AFRICA

NEPAD agency partners with UK universities to set up hub

The New Partnership for Africa's Development (NEPAD) agency and Durham University in the United Kingdom are to jointly set up an Africa Hub to help African countries and universities increase their research, it has been announced.

“The NEPAD Africa Hub will be part of the partnership with the ‘N8 hub’, which includes the following universities: Durham, Leeds, Newcastle, Lancaster, Manchester, Liverpool, York and Sheffield,” reads a NEPAD statement.

In addition to helping African universities increase their research capacity, further collaboration will be in various areas of development such as agriculture, extractive industries, the green economy, and alignment between the Sustainable Development Goals and the African Union’s Agenda 2063, amongst others.

“The collaboration will see the sharing of knowledge through education and capacity building, while supporting and consolidating technology footprints where possible, but at the same time minimising duplication and redundancy.”

The eight universities in the N8 Research Partnership are the most research-intensive universities in the North of England and all work with industry to, among other aims, maximise the impact of research by promoting collaboration and establishing innovative research capabilities and programmes of national and international importance.

Among the partnership’s achievements is supporting new and growing businesses by filing over 1,000 patents since 2010 and supporting companies through knowledge exchange (over 31,000 contracts in 2014-15, with 12,000 of these with non-commercial organisations).

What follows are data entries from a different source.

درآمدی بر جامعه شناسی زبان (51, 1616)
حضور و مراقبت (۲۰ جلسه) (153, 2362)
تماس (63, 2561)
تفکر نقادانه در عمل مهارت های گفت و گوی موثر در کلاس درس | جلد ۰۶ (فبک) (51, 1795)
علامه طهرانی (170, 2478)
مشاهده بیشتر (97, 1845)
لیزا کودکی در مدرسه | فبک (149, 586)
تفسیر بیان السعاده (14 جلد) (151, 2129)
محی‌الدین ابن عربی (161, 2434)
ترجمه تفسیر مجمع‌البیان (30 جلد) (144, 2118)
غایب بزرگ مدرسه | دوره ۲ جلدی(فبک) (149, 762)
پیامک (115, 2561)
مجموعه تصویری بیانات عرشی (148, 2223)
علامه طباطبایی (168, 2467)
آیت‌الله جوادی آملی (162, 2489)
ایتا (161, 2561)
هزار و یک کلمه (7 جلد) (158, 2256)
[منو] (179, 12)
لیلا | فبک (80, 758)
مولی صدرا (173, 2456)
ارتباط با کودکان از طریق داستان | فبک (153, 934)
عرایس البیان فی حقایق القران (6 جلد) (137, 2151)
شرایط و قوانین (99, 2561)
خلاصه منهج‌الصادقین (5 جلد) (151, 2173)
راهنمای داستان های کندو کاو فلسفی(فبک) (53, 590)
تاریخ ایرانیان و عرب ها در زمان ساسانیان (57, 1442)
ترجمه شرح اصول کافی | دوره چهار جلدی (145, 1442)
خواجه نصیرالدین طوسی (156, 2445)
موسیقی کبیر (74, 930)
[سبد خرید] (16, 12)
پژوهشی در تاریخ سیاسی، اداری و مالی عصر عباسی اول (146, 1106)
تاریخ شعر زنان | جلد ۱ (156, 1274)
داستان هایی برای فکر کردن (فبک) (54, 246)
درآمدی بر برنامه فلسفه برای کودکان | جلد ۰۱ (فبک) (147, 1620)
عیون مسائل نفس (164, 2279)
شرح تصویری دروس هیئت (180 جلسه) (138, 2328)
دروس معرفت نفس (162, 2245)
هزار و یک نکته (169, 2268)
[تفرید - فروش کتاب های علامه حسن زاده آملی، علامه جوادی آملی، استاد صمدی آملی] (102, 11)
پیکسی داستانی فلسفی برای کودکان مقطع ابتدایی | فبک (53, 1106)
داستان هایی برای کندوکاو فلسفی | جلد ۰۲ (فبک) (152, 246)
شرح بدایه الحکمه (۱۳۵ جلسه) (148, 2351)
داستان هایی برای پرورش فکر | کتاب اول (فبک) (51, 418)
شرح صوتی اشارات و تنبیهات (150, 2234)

It also launched the N8 Industry Innovation Forum to maximise links between private sector research and development, industrial and consumer needs and the research base in the UK, and to date this has generated over 30 new collaborations between university and industry partners and £9 million (US$12 million) in new research grants.

In the statement, the NEPAD agency said the collaboration was consummated when the agency’s director of programmes, Estherine Lisinge-Fotabong, and its head of the natural resource governance, food security and nutrition programme, Dr Hamady Diop, visited Durham University, Newcastle University, Lancaster University and the University of Hull.

An official from Britain’s National Aquaculture Centre, Clifford Spencer, who is a NEPAD Goodwill Ambassador, said the continent has a wealth of indigenous knowledge which can be used not only for national policy, but also for international policy.